采用IBM SPSS 20.0软件进行统计分析，符合正态分布的数据以x±s表示。采用两样本t检验及Spearman分析数据，P＜0.05为差异有统计学意义。

2 结 果

2.1 99mTc-Tf-DTPA-Gd 的表征

99mTc-Tf-DTPA-Gd每分子转铁蛋白偶联26个钆原子（Gd），标记率及放化纯均大于96%，并在50%的胎牛血清中有较好的稳定性，8 h的标记率仍大于90%，可用于体内成像实验。

2.2 小动物SPECT/CT显像

经尾静脉注射探针99mTc-Tf-DTPA-Gd后4 h，ACHN、GBC-SD、HCT-8、MDA-MB-468、SGC-7901、SMMC-7721、SW1990、Tca-8113和U87肿瘤可清晰显影（图1A），其中MDAMB-468、SMMC-7721和U87肿瘤具有较高的T/M值（图1B），ACHN、GBC-SD、HCT-8、SGC-7901、SW1990和Tca-8113肿瘤T/M值相对较低；而PC-3肿瘤几乎无放射性摄取，接近肌肉本底，T/M值与MDA-MB-468相比差异有统计学意义（t=6.919，P=0.002）。显像示肝脏、肠道有很高的放射性摄取，表明探针主要经消化系统排泄；同时肾和膀胱也有较高的放射性摄取，提示少部分探针经泌尿系统排泄。

2.3 小动物MRI显像

注射探针前，MDA-MB-468与PC-3移植瘤组织的信号强度与周围肌肉组织一致。经尾静脉注射探针Tf-DTPA-Gd后4 h，MDA-MB-468肿瘤轮廓清晰显示，肿瘤组织强化明显，与周围几乎无强化的肌肉组织形成“亮”的阳性对比（图2A）；但PC-3移植瘤信号强度仍与周围肌肉组织一致，并无肉眼可辨别的明显强化，其供血血管可清晰显示（图2A）。MDA-MB-468移植瘤组织较注射探针前T1信号相对增强达（154.88±8.71）%，而PC-3肿瘤为（111.31±3.46）%，两者差异有统计学意义（t=8.441，P=0.001，图2B）。

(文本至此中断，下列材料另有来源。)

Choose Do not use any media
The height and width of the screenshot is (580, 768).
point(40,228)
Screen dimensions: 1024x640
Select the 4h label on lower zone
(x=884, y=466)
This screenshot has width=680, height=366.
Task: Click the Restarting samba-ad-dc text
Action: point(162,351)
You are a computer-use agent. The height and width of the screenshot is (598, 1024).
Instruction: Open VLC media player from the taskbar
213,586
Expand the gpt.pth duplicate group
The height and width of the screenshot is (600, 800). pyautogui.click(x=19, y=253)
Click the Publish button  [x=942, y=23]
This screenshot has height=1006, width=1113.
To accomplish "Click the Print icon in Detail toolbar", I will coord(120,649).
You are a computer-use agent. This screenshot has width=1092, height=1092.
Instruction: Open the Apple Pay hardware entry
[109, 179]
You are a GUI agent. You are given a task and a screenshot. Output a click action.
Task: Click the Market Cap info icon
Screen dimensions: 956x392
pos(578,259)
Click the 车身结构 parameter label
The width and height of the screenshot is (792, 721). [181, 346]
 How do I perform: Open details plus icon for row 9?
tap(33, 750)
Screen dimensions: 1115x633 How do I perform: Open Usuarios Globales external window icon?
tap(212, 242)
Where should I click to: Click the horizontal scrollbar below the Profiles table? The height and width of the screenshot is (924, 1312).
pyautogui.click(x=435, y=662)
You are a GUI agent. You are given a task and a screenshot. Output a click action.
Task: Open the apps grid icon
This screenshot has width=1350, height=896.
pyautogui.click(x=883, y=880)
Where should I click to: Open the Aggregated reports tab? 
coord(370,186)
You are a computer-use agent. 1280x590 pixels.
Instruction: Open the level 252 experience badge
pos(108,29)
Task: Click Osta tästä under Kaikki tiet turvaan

图1 10种移植瘤模型的SPECT/CT显像及T/M值Fig.1 Small-animal SPECT/CT imaging and the value of T/M in 10 kinds of xenograft tumor models

图2 MDA-MB-468与PC-3移植瘤模型的MRI显像、信号强度的对比以及免疫组织化学染色Fig.2 MRI quantitative analysis and immunohistochemical staining in MDA-MB-468 and PC-3 tumor models

2.4 免疫组织化学染色与H-E染色

免疫组织化学染色可清晰定位TfR的位置（图2A）。10种移植瘤模型中，除PC-3表达阴性，其余10种均不同程度表达TfR（图3），并且在MDA-MB-468、SGC-7901、SMMC-7721和U87移植瘤表达较高。进一步分析我们发现，TfR的免疫组织化学检测结果与探针的T/M值呈明显的正相关（相关系数为r=0.915，P＜0.001）。探针在细胞及体内的毒性实验已在前期研究中完成，此处，我们再次评估探针对10种移植瘤组织是否会有刺激或损伤作用。H-E染色结果显示，注射探针后肿瘤组织并无变性、水肿、炎性浸润及坏死等表现，表明探针对肿瘤组织没有明显影响（图4）。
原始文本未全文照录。